Ho ospite in casa un amico straniero, un francese. Passiamo giornate e serate insieme. E guardiamo la tv. Il suo sguardo ha cambiato il mio. Lui, straniero, guarda con eccitazione notizie delle quali io, italiano, neanche m’accorgo. A Favara è crollata una casa, due bambine sono morte, carabinieri e magistrati si son riuniti per vedere se c’è qualche problema: il crollo è colposo? è colpevole? ci sono case nuove non assegnate? perché? ci sono responsabilità? Ieri sera trapelava che non c’era nessun indagato. Perché? Bisogna vedere a chi spettava la sicurezza a suo tempo, a chi il controllo degli edifici, a chi l’assegnazione degli alloggi. Per me, italiano, è tutto normale. È stato così nel passato, lo è nel presente, lo sarà nel futuro. Non ho mai pensato di lasciare ai miei figli un’Italia senza mafia, senza camorra e senza ‘ndrangheta. Mafia, camorra e ‘ndrangheta qui sono e qui resteranno. Edilizia e mancati controlli formano un binomio fisso. Morte di inquilini e nessun indagato è la prassi. Sud e disgrazie vanno insieme. Dal Sud diranno: come Nord ed evasione. Ma certo, hanno ragione. Ma l’amico straniero mi fa mille domande: se una casa è legalmente abitata e crolla, invece di cercare se ci sono dei colpevoli, non bisognerebbe cercare chi sono? Gli edifici hanno un costruttore: costui non resta agli atti? Gli edifici sono stati collaudati? Il collaudatore risulta agli atti? Provo a dirgli: ma a Perugia i collaudi non si trovavano… Lui osserva: un documento che non si trova, o non c’è o è nascosto. Fa un ragionamento elementare, che sta al terremoto di Perugia come i pareri di Perpetua al problema di don Abbondio. E cioè: per fare un edificio pubblico si bandisce una gara, affidata la costruzione non si permettono varianti, stabiliti i tempi non si ammettono ritardi, finiti i lavori si passa al collaudo, e il collaudatore non deve spartire interessi col costruttore. Sono cinque punti. Ne è stato infranto qualcuno a Perugia? Il sospetto è: tre, quattro, a volte tutti. Più uno: anche i tempi della ricostruzione urgente sono stati scavalcati.
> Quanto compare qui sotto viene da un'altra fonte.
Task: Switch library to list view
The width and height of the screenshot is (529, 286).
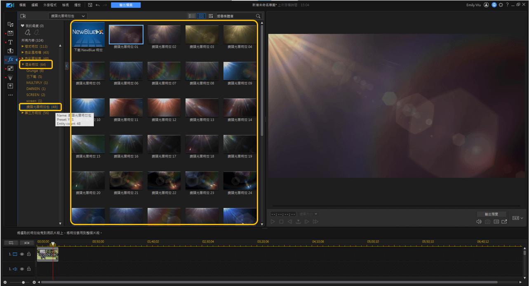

Il tg procede, va sulle case abusive di Ischia. Arriva la squadra dello sfratto, e si scatena l’inferno: non solo la famigliola insediata nella prima casupola da buttar già, ma altre trecento persone organizzano barricate: pietre, bottiglie, spranghe, bastoni. Il vicequestore finisce al pronto soccorso. Domanda: ma è una sola casa abusiva? No, seicento. Costruite in una notte? No, da tempo. Mesi? No, dieci anni. Prima che faccia un’altra domanda, lo precedo: in tante città ci sono case abusive vecchie di mezzo secolo. E non solo al Sud. Risultano al catasto? No. Risultano alle foto aeree? Sì. E perché non sono censite? Non lo so. Pagano l’Ici? Mai pagata. Noi italiani non vediamo queste illegalità, perché non sono rare, sono normali. Ognuno di noi ha una quindicina di amici, va al cinema con loro, con loro in pizzeria. Sa benissimo quanti e quanto evadono. Se una famiglia ha quattro case, son quattro prime case, intestate a padre, madre, figlio, figlia. Applicano una morale condivisa da gran parte degli italiani: lo Stato non mi riguarda, io ho soltanto la mia famiglia, sono onesto se faccio l’interesse della mia famiglia. Se un padre ha dei problemi con le tasse, la famiglia lo ama di più. Tutti son convinti che mafia, camorra e ‘ndrangheta non verranno mai distrutte, perché chi dovrebbe distruggerle spartisce i loro interessi. Se cambi governo, il nuovo governo subentra al precedente anche negli interessi. Siamo rassegnati. Ad Haiti son cadute le case dei poveri, perché eran fatte male, le case dei ricchi sono ancora in piedi. Noi italiani lo abbiamo capito in due giorni. Qui in Italia abbiamo lo stesso problema da mezzo secolo, ma la rassegnazione ci rende ciechi.